In your case you are entitled to claim for occupancy expenses on a proportion of the total floor basis. You can claim a percentage of the total occupancy costs. However, your claim may need to be reduced to the extent that your home office may have only been used as a place of business for part of the year. The agreement you reached with your employer entitled you to annual leave. If you did not use your home office during your leave your claim should be further apportioned to reflect this reduced period of business use.
Running expenses
Where a taxpayer's home qualifies as a place of business, the Commissioner advises at paragraph 19 of TR 93/30, that in appropriate circumstances taxpayer's are entitled to a deduction for running expenses for the expenditure actually incurred through their income producing activities which is additional to their private expenditure.
In your case you are entitled to claim for running expenses for your home office for the difference between what was actually paid for the expenses and what would have been paid had you not worked from home. You should therefore generally claim these expenses on a usage basis rather than on a floor area basis such as was decided in Case S16. The Commissioner, at paragraph 24 of TR 93/30, considers that an appropriate formula for calculating the deductible component of the expenses to be:
(a) x (b) x (c) where
(a) is the cost per unit of power used;
(b) is the average units per hour used; and
(c) is the total annual hours used for income producing purposes.

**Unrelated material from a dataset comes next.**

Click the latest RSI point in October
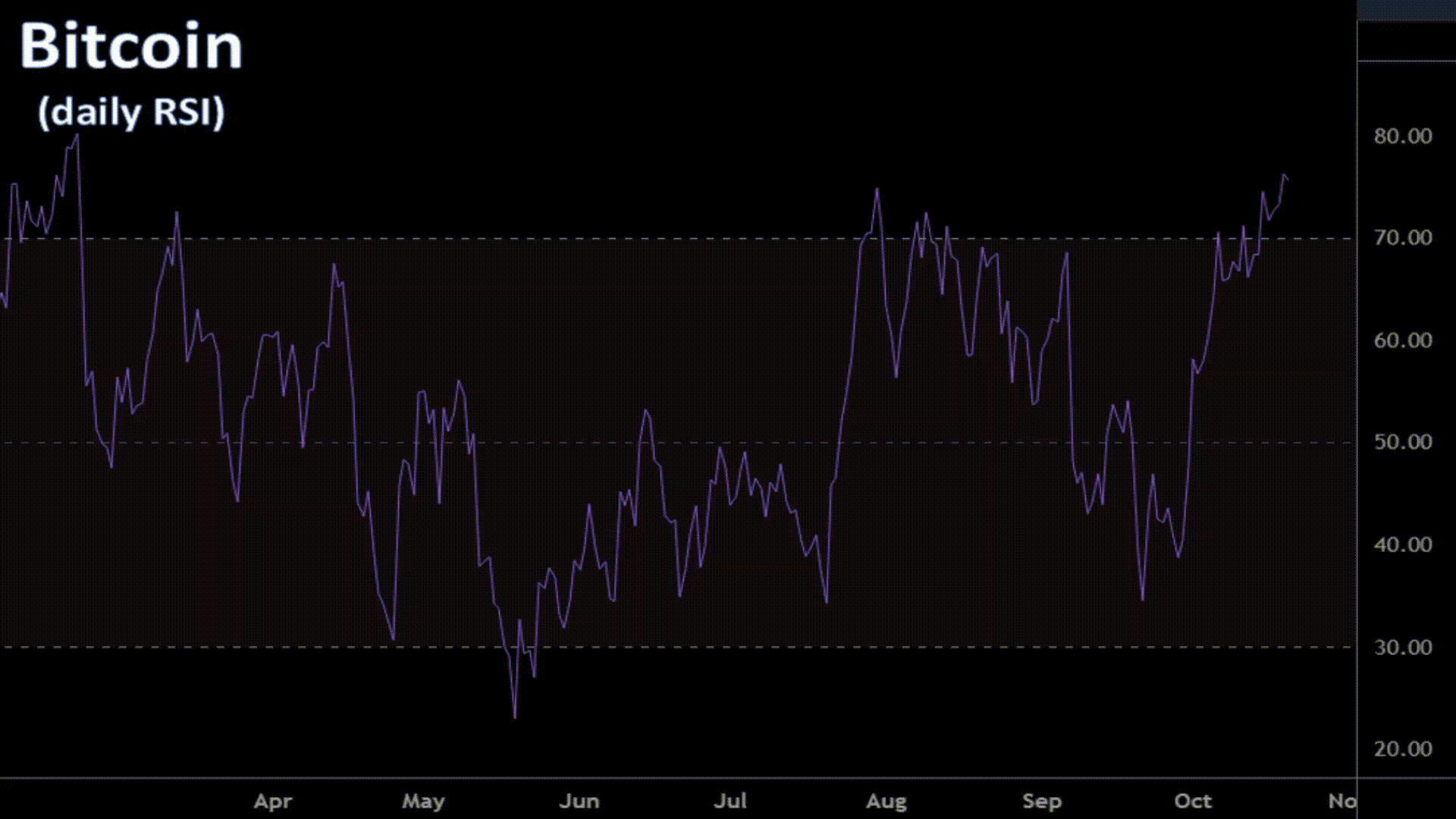This screenshot has height=819, width=1456. [1287, 179]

However, the Commissioner concedes that the quantum of any allowable deduction for the additional expenses will be small and accordingly notes, at paragraph 25 of TR 93/30 that a bona fide estimate based on a reasonable percentage of the household annual fuel bill will be acceptable. In your case, notwithstanding the decision in Case S16, it is considered acceptable for such an estimate to be calculated on a proportion of the total floor area basis.
You are further entitled to claim depreciation expenses on assets which are used in your home office. The Commissioner advises, at paragraph 27 of TR 93/30, that where items used for business purposes are also utilised for domestic or private purposes, the taxpayer will need to reduce their deductions for the depreciating assets' decline in value in proportion to the extent that the assets are used for other than a taxable purpose. As such, it is acceptable for you to claim for depreciation expenses on a percentage of business use basis.